WORK REQUEST :: Your answer should hold only the lines from the one with "Given: Activate the Type tool" through the end of the records, repeated exactly and minus any pictures.

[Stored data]
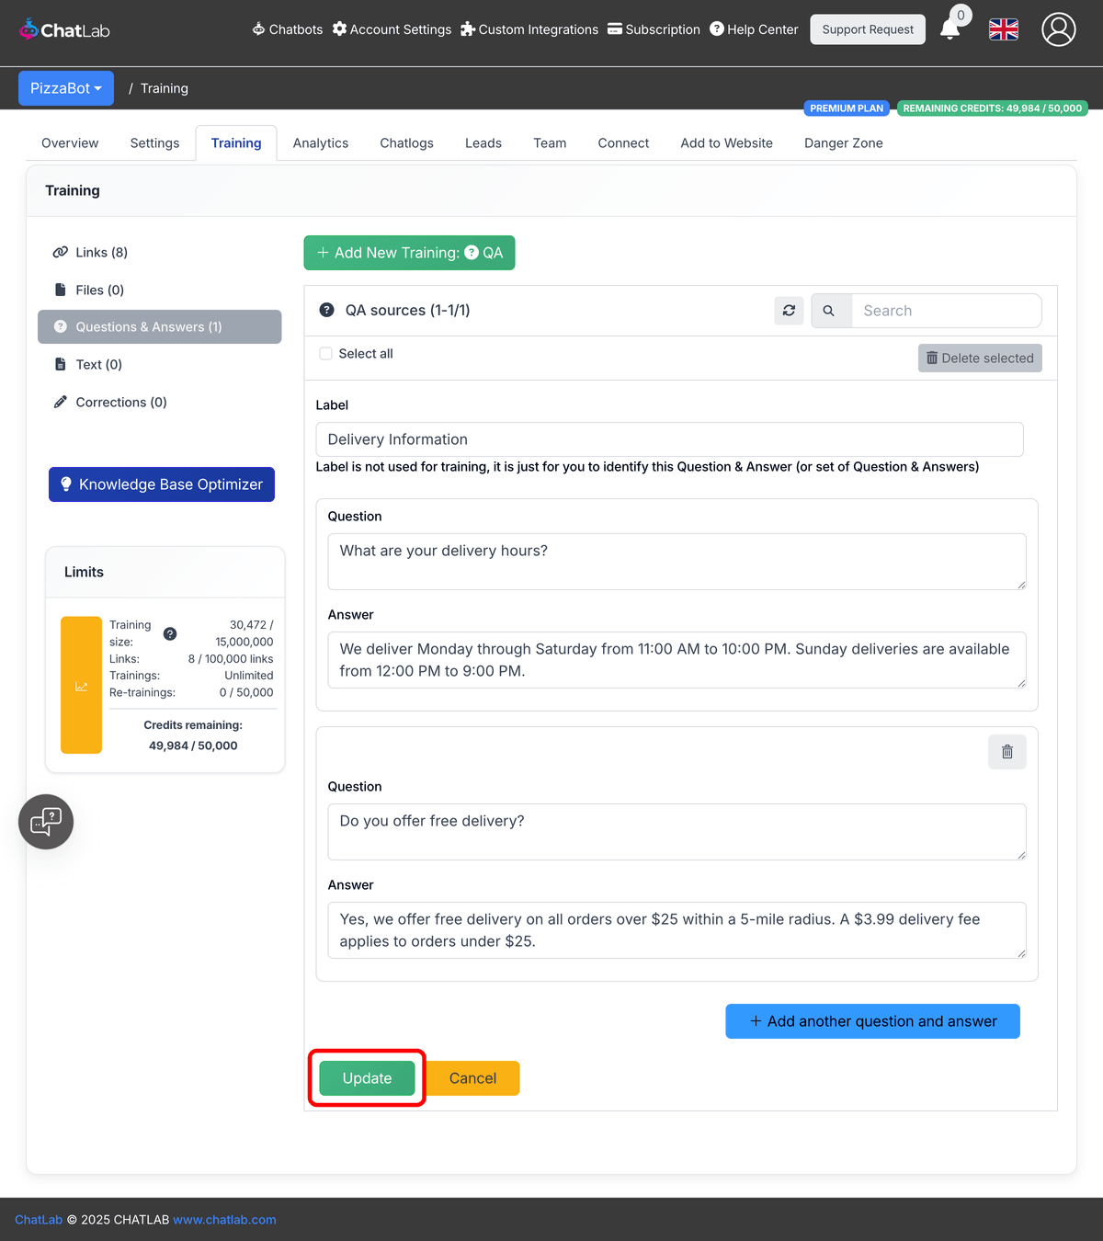Open the Knowledge Base Optimizer
This screenshot has height=1241, width=1103.
point(161,484)
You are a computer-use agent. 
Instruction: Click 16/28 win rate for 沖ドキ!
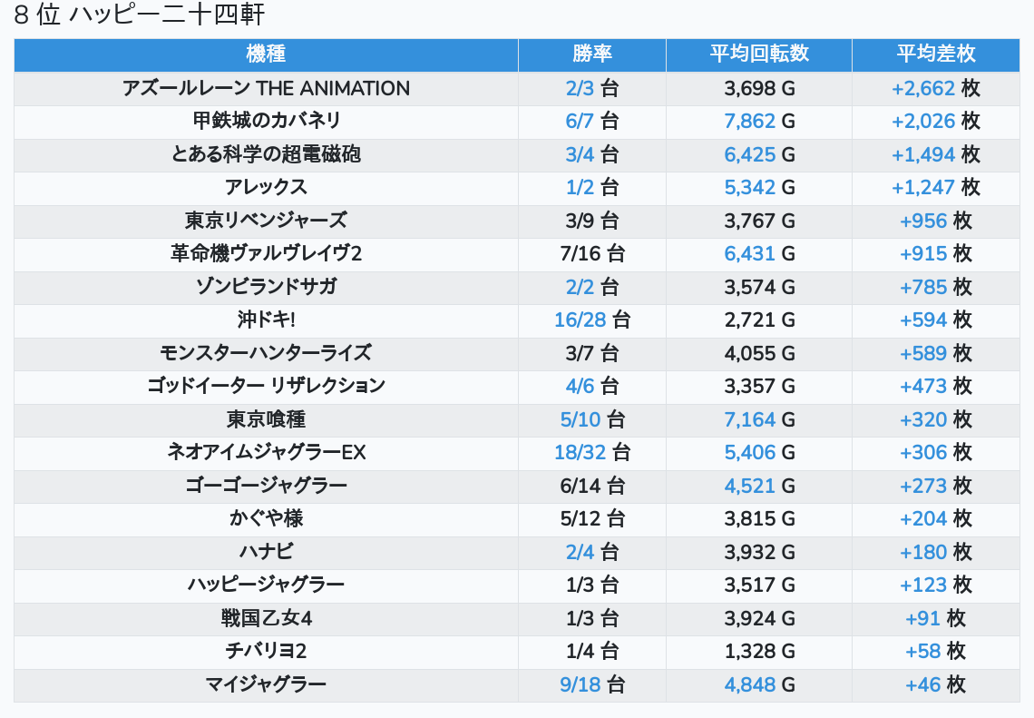tap(580, 320)
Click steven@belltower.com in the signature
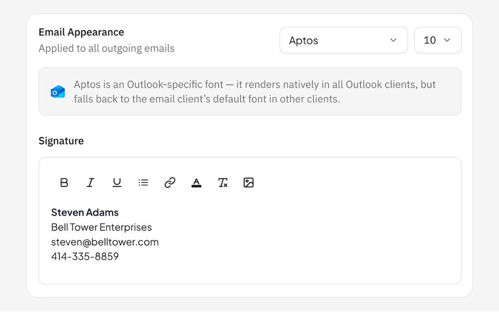Viewport: 499px width, 312px height. point(105,242)
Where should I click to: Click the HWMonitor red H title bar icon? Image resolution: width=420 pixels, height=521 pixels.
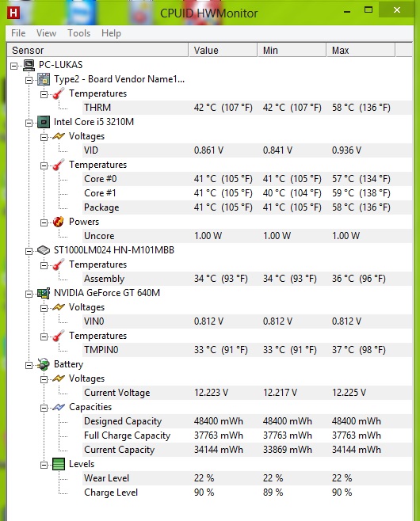coord(13,13)
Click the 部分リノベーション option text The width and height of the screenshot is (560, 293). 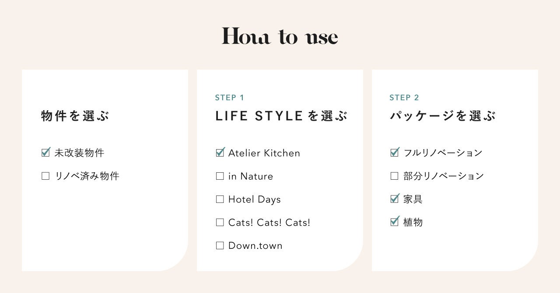click(444, 176)
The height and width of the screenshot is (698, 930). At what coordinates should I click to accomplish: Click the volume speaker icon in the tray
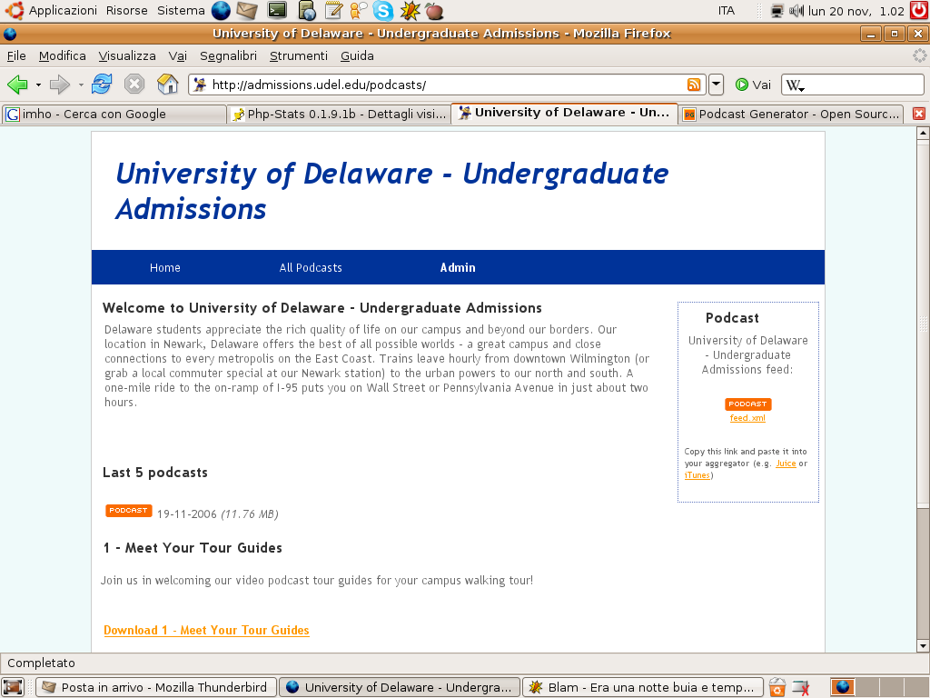797,11
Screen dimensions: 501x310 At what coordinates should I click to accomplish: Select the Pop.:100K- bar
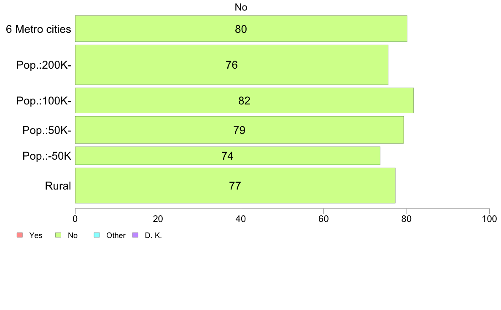[245, 101]
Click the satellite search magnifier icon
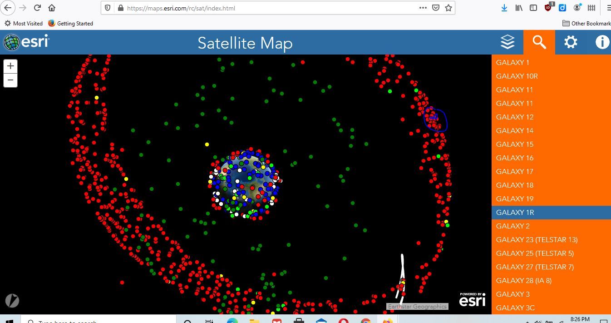This screenshot has height=323, width=611. tap(539, 42)
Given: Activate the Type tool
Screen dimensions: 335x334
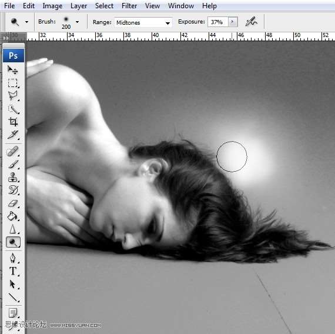Looking at the screenshot, I should pyautogui.click(x=13, y=271).
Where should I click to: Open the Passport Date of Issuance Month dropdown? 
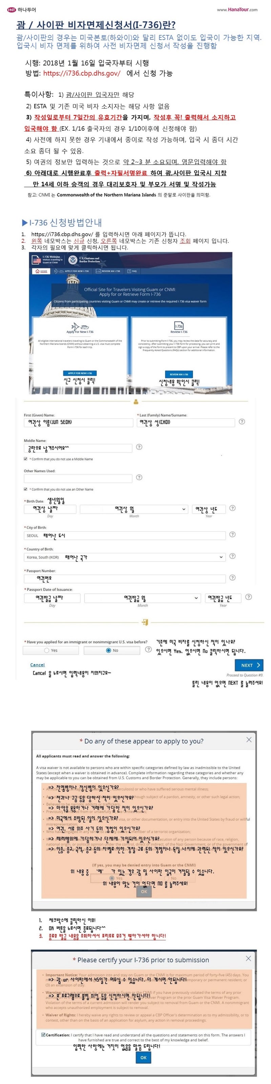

SOLUTION FOR THIS PROBLEM ::
Given: Activate the Type tool
Screen dimensions: 335x334
Looking at the screenshot, I should pyautogui.click(x=13, y=271).
Where should I click to: Open the Passport Date of Issuance Month dropdown? 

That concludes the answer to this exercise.